▸ **Set task**
Reproduce the material verbatim, beginning at the line that contains "Image resolution: width=483" and stopping after the line that contains "Viewport: 404px width, 442px".

▸ **Input rows**
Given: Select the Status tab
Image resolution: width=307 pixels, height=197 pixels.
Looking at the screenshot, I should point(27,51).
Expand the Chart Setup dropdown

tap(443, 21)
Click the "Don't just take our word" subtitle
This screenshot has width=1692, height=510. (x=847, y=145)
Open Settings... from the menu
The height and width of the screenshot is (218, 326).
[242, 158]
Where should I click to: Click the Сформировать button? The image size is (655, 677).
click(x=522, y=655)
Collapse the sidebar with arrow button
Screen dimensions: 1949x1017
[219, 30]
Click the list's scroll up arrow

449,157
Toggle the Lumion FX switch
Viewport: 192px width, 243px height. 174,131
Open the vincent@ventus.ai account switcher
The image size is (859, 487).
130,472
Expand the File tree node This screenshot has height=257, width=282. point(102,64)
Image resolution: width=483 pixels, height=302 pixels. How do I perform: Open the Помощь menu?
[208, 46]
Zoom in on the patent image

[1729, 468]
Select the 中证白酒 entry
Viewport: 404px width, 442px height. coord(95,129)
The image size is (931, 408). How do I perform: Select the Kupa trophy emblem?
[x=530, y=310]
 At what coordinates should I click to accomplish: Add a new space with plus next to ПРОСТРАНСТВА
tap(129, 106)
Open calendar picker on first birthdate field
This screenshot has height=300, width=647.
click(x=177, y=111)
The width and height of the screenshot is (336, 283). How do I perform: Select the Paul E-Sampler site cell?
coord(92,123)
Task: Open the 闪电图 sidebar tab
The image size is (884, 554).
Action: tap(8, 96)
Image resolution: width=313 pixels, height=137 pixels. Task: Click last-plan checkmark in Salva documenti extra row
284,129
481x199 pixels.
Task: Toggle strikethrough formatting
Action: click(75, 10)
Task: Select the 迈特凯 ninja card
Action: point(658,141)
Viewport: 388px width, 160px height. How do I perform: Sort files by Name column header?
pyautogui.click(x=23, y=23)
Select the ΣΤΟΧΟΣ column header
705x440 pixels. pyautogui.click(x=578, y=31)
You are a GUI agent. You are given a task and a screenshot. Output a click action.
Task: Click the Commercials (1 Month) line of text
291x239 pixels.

▸ **Solution**
Image resolution: width=483 pixels, height=302 pixels. How do I perform: Open the Помощь menu?
[208, 46]
Zoom in on the patent image

[1729, 468]
Select the 中证白酒 entry
Viewport: 404px width, 442px height. coord(95,129)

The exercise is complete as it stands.